<<<<

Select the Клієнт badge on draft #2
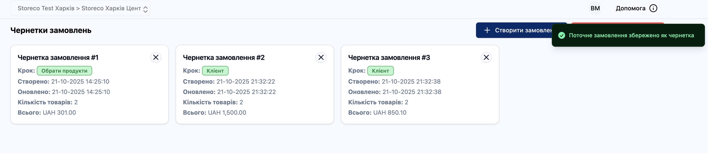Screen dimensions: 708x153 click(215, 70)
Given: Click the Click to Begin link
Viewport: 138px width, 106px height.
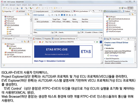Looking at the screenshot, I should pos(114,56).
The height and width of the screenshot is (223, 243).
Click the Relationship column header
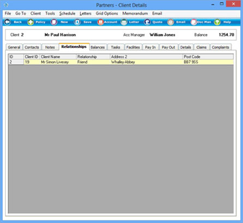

>>>>
<<<<

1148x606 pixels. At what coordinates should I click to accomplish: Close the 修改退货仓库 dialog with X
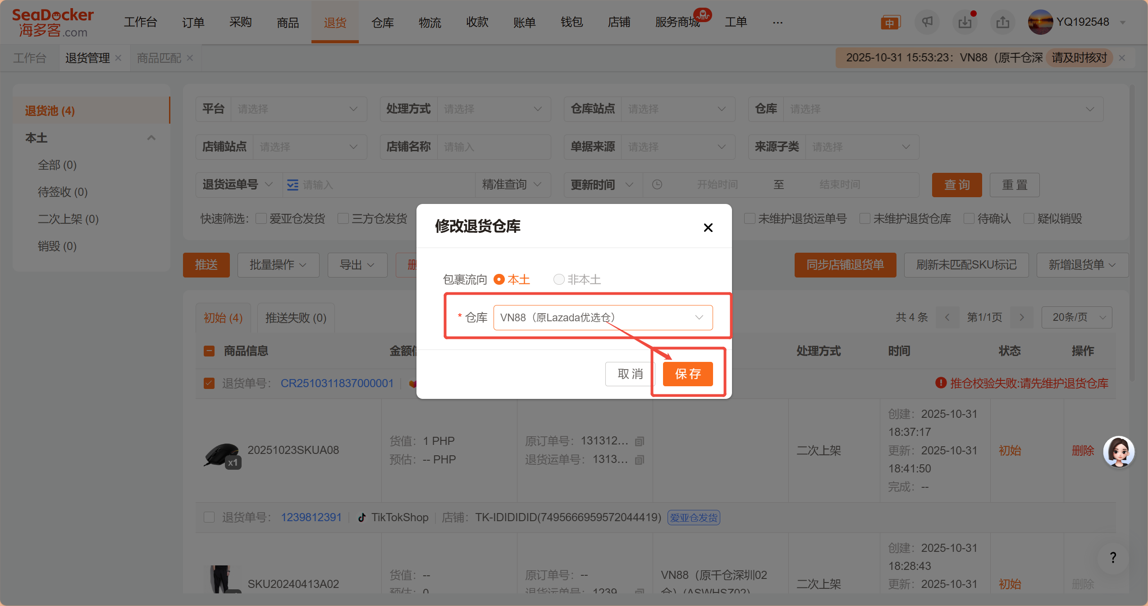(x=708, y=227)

>>>>

▸ **INSTRUCTIONS FOR THE TASK**: From the listing above, extract each line containing the string "height", matching its case exactly, and copy every such line in full.

▸ **ANSWER TO THIS TASK**:
Viewport: 138px width, 106px height.
The height and width of the screenshot is (223, 243).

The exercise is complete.